After a few months of negotiating, Harvey rejected the Angels' offer of about $1.4 million. Two years later, North Carolina is in the College World Series and Harvey has no regrets. "I wouldn't change my decision for anything," Harvey said. "If I could tell all the kids out there, based on my decision, I'd say go to college."
Harvey, 20, was 6-1 with an 0.64 ERA as a senior at Fitch. He was 7-2, 2.79 in 19 appearances as a freshman at North Carolina, but saw his ERA (5.35) rise as he went 7-2 in 20 games this season.
But with a fastball in the mid-90s, Harvey remains a top prospect for the 2010 draft. His pitching repertoire is deeper after two years in college, and he says he'll be more prepared for professional baseball next year.
"You learn so much because you really do have to develop all your pitches in college," Harvey said. "As far as maturity, I felt at the time I was ready to sign. But looking back, I don't think as an 18-year-old with a million dollars that I would have been able to deal with it as well as I will next year. I've lived on my own for two years now. I'm more mature."
And playing baseball in Chapel Hill has been more exciting than any Class A site could have been. As the Tar Heels beat East Carolina in the super regional over the weekend, streets around Boshamer Stadium were shut down for a carnival atmosphere, and the games were sold out.
Harvey has also become friends with North Carolina alums, such as Red Sox pitcher Daniel Bard. Talking to former Tar Heels has only confirmed his decision to attend college.
"Guys I've talked to who signed out of high school, I don't think they've enjoyed the experience as much," said Harvey, who will pitch in the Cape Cod League this summer. "I think a college really prepares you."
A 6-foot-4, 218-pound power pitcher at Cheshire High, Katz had a scholarship offer from Boston College when the Braves selected him in the ninth round (281st overall) of the 2004 draft.
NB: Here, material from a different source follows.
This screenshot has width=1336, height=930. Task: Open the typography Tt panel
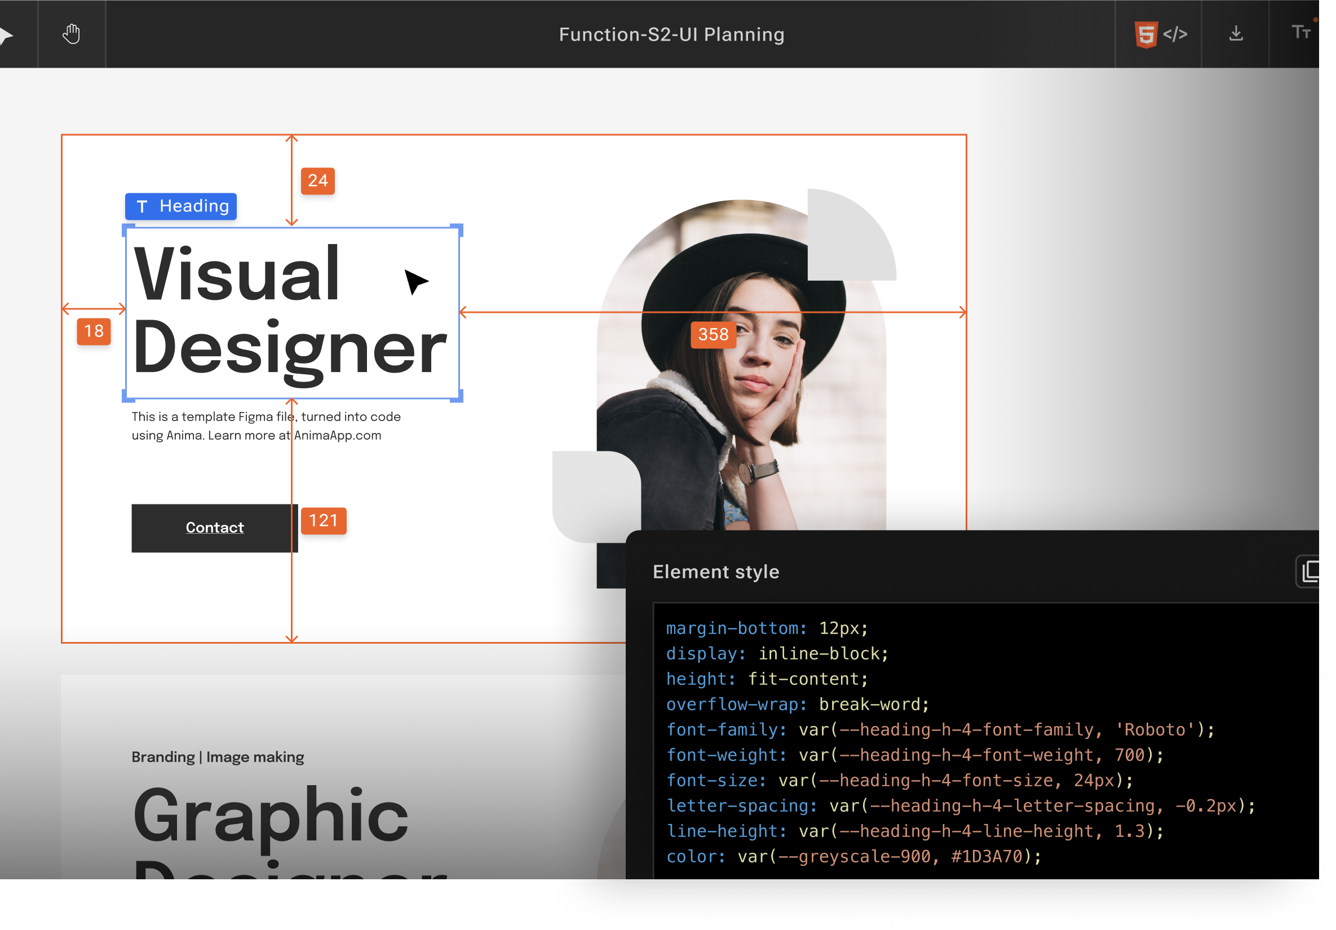pos(1301,32)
Negotiations were quick. Katz accepted a $160,000 signing bonus, plus the Braves agreed to pay for his college education.
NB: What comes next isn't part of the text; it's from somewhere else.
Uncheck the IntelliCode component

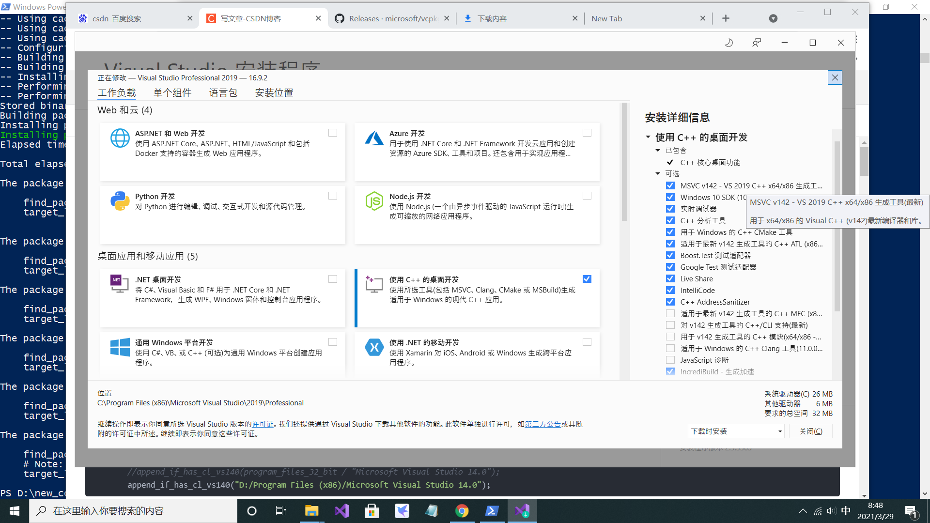click(x=670, y=290)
Just weeks after graduating from high school, Katz was in Orlando, Fla., for rookie ball. Thirty months later, the Braves released Katz and handed him another check for his college tuition.
That was the end of his professional career: 30 games over three seasons at the Class A Rookie level. Katz could have bounced to another organization, but he decided to return to another passion.
So at age 21, he was playing college football at Division I-AA Lafayette.
"He said to me, 'Dad, I don't want to be a 25-year-old college freshman,'" Katz's father Rich said. "He was still young enough to play college football."
Katz earned a spot on the Patriot League Academic Honor Roll with a 3.76 grade point average. Now 23, Katz — a policy studies major — has transferred to Amherst College because of the school's internship program and has put football behind him.
"Our focus, even before he signed, was that he gets an education," Rich Katz said. "He's doing that."
Jeff Katz was 0-1, 5.11 ERA in five games for the Braves' Gulf Coast League team in 2004. Pitching for the Gulf Coast League affiliate in 2005, Katz hurt his shoulder and was limited to nine games. When he returned in 2006, Katz had lost velocity and had a 4.16 ERA in 16 relief appearances.
He was released after the season and enrolled at Lafayette a few months later.
Rich Katz, athletic director at Platt-Meriden, says his own draft experience may have shaped his son's decision. In 1970, Rich Katz was drafted by the Indians out of Platt in the 13th round (290th overall). He attended Jacksonville University instead of signing and was selected by the Orioles in the 1974 draft but went in the 32nd round (635th overall).
"The older you get and the longer you wait, the less valuable you become," Rich Katz said.